Instructions to follow:
Every record, from the first line to the last, needs to be given again exactly.

Supplied records:
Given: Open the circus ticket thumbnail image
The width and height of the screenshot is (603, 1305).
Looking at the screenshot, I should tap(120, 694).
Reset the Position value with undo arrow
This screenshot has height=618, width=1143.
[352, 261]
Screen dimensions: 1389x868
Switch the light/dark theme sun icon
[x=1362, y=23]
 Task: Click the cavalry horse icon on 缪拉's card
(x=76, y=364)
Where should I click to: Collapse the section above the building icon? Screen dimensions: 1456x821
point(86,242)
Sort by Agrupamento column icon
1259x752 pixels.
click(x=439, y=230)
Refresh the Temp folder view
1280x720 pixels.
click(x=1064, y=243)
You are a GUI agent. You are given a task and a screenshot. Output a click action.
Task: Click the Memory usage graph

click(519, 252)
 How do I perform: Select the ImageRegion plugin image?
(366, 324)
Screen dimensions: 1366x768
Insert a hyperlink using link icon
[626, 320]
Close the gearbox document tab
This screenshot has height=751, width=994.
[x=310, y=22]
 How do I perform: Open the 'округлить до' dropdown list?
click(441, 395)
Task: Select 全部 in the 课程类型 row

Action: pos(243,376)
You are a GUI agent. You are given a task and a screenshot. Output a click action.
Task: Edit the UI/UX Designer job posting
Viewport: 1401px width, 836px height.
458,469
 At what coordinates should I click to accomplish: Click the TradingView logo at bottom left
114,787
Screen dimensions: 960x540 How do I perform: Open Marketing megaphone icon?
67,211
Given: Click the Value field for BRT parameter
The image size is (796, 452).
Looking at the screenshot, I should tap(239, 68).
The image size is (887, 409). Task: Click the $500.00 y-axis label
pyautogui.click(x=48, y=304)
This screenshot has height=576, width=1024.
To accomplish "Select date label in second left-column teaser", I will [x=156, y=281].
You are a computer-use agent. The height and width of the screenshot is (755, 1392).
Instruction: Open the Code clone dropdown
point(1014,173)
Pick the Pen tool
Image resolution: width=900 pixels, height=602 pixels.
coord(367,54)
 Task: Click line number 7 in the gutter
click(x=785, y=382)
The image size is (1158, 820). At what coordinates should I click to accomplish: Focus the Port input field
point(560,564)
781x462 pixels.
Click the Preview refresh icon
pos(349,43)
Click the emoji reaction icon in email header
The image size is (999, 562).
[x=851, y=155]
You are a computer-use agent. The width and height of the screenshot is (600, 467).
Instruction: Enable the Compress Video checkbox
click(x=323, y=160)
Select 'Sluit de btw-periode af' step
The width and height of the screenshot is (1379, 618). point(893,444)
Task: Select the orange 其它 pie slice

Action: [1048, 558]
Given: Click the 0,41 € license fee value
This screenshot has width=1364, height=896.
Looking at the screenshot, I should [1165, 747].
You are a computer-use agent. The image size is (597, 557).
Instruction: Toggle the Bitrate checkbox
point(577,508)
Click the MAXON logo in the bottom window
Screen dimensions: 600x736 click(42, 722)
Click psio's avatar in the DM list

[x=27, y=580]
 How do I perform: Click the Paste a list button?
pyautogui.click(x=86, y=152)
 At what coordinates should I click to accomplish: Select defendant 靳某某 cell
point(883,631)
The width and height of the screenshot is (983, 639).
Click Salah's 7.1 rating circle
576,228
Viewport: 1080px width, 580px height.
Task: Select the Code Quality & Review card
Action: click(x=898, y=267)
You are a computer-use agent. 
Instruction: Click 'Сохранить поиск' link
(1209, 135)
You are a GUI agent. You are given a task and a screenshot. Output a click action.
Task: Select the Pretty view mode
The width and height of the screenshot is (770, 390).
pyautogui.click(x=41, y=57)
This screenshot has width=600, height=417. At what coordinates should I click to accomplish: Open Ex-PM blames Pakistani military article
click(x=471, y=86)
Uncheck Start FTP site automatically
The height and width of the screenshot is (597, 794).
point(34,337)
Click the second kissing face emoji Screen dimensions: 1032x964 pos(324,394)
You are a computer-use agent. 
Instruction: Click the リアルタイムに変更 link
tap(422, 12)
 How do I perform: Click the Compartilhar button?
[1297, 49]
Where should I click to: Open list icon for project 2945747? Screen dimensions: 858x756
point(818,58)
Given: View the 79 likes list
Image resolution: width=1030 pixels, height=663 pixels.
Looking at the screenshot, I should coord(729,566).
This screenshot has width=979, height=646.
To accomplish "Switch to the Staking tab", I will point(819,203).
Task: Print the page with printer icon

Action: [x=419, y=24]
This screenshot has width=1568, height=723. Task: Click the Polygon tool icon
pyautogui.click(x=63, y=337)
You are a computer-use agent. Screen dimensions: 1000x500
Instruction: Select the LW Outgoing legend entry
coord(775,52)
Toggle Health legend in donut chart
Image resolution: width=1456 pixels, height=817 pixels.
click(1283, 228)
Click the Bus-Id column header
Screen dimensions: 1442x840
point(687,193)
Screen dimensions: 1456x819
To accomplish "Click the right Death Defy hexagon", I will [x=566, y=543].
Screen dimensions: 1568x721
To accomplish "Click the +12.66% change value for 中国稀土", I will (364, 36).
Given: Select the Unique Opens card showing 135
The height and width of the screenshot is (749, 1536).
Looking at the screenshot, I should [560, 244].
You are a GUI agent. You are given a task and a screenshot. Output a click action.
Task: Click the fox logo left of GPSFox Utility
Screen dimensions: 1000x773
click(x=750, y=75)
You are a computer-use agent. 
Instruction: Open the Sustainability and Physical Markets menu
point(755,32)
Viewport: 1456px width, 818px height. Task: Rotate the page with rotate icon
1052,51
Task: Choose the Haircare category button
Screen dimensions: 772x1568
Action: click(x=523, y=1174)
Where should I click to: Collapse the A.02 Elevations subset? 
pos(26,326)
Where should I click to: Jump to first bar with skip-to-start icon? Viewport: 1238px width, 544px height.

Expected output:
Given: Open the circus ticket thumbnail image
The width and height of the screenshot is (603, 1305).
Looking at the screenshot, I should tap(120, 694).
Reset the Position value with undo arrow
This screenshot has height=618, width=1143.
[352, 261]
Screen dimensions: 1389x868
Switch the light/dark theme sun icon
[x=1362, y=23]
 Task: Click the cavalry horse icon on 缪拉's card
(x=76, y=364)
Where should I click to: Collapse the section above the building icon? Screen dimensions: 1456x821
point(86,242)
Sort by Agrupamento column icon
1259x752 pixels.
click(x=439, y=230)
Refresh the Temp folder view
1280x720 pixels.
click(x=1064, y=243)
You are a GUI agent. You are given a task and a screenshot. Output a click action.
Task: Click the Memory usage graph

click(519, 252)
 How do I perform: Select the ImageRegion plugin image?
(366, 324)
Screen dimensions: 1366x768
Insert a hyperlink using link icon
[626, 320]
Close the gearbox document tab
This screenshot has height=751, width=994.
[x=310, y=22]
 How do I perform: Open the 'округлить до' dropdown list?
click(441, 395)
Task: Select 全部 in the 课程类型 row

Action: pos(243,376)
You are a GUI agent. You are given a task and a screenshot. Output a click action.
Task: Edit the UI/UX Designer job posting
Viewport: 1401px width, 836px height.
458,469
 At what coordinates should I click to accomplish: Click the TradingView logo at bottom left
114,787
Screen dimensions: 960x540 How do I perform: Open Marketing megaphone icon?
67,211
Given: Click the Value field for BRT parameter
The image size is (796, 452).
Looking at the screenshot, I should tap(239, 68).
The image size is (887, 409). Task: Click the $500.00 y-axis label
pyautogui.click(x=48, y=304)
This screenshot has height=576, width=1024.
To accomplish "Select date label in second left-column teaser", I will [x=156, y=281].
You are a computer-use agent. The height and width of the screenshot is (755, 1392).
Instruction: Open the Code clone dropdown
point(1014,173)
Pick the Pen tool
Image resolution: width=900 pixels, height=602 pixels.
coord(367,54)
 Task: Click line number 7 in the gutter
click(x=785, y=382)
The image size is (1158, 820). At what coordinates should I click to accomplish: Focus the Port input field
point(560,564)
781x462 pixels.
Click the Preview refresh icon
pos(349,43)
Click the emoji reaction icon in email header
The image size is (999, 562).
[x=851, y=155]
You are a computer-use agent. The width and height of the screenshot is (600, 467).
Instruction: Enable the Compress Video checkbox
click(x=323, y=160)
Select 'Sluit de btw-periode af' step
The width and height of the screenshot is (1379, 618). point(893,444)
Task: Select the orange 其它 pie slice

Action: [1048, 558]
Given: Click the 0,41 € license fee value
This screenshot has width=1364, height=896.
Looking at the screenshot, I should [1165, 747].
You are a computer-use agent. The image size is (597, 557).
Instruction: Toggle the Bitrate checkbox
point(577,508)
Click the MAXON logo in the bottom window
Screen dimensions: 600x736 click(42, 722)
Click psio's avatar in the DM list

[x=27, y=580]
 How do I perform: Click the Paste a list button?
pyautogui.click(x=86, y=152)
 At what coordinates should I click to accomplish: Select defendant 靳某某 cell
point(883,631)
The width and height of the screenshot is (983, 639).
Click Salah's 7.1 rating circle
576,228
Viewport: 1080px width, 580px height.
Task: Select the Code Quality & Review card
Action: click(x=898, y=267)
You are a computer-use agent. 
Instruction: Click 'Сохранить поиск' link
(1209, 135)
You are a GUI agent. You are given a task and a screenshot. Output a click action.
Task: Select the Pretty view mode
The width and height of the screenshot is (770, 390).
pyautogui.click(x=41, y=57)
This screenshot has width=600, height=417. At what coordinates should I click to accomplish: Open Ex-PM blames Pakistani military article
click(x=471, y=86)
Uncheck Start FTP site automatically
The height and width of the screenshot is (597, 794).
point(34,337)
Click the second kissing face emoji Screen dimensions: 1032x964 pos(324,394)
You are a computer-use agent. 
Instruction: Click the リアルタイムに変更 link
tap(422, 12)
 How do I perform: Click the Compartilhar button?
[1297, 49]
Where should I click to: Open list icon for project 2945747? Screen dimensions: 858x756
point(818,58)
Given: View the 79 likes list
Image resolution: width=1030 pixels, height=663 pixels.
Looking at the screenshot, I should coord(729,566).
This screenshot has width=979, height=646.
To accomplish "Switch to the Staking tab", I will point(819,203).
Task: Print the page with printer icon

Action: [x=419, y=24]
This screenshot has width=1568, height=723. Task: Click the Polygon tool icon
pyautogui.click(x=63, y=337)
You are a computer-use agent. Screen dimensions: 1000x500
Instruction: Select the LW Outgoing legend entry
coord(775,52)
Toggle Health legend in donut chart
Image resolution: width=1456 pixels, height=817 pixels.
click(1283, 228)
Click the Bus-Id column header
Screen dimensions: 1442x840
point(687,193)
Screen dimensions: 1456x819
To accomplish "Click the right Death Defy hexagon", I will [x=566, y=543].
Screen dimensions: 1568x721
To accomplish "Click the +12.66% change value for 中国稀土", I will (364, 36).
Given: Select the Unique Opens card showing 135
The height and width of the screenshot is (749, 1536).
Looking at the screenshot, I should [560, 244].
You are a GUI agent. You are given a task and a screenshot. Output a click action.
Task: Click the fox logo left of GPSFox Utility
Screen dimensions: 1000x773
click(x=750, y=75)
You are a computer-use agent. 
Instruction: Open the Sustainability and Physical Markets menu
point(755,32)
Viewport: 1456px width, 818px height. Task: Rotate the page with rotate icon
1052,51
Task: Choose the Haircare category button
Screen dimensions: 772x1568
Action: click(x=523, y=1174)
Where should I click to: Collapse the A.02 Elevations subset? 
pos(26,326)
Where should I click to: Jump to first bar with skip-to-start icon? Viewport: 1238px width, 544px height.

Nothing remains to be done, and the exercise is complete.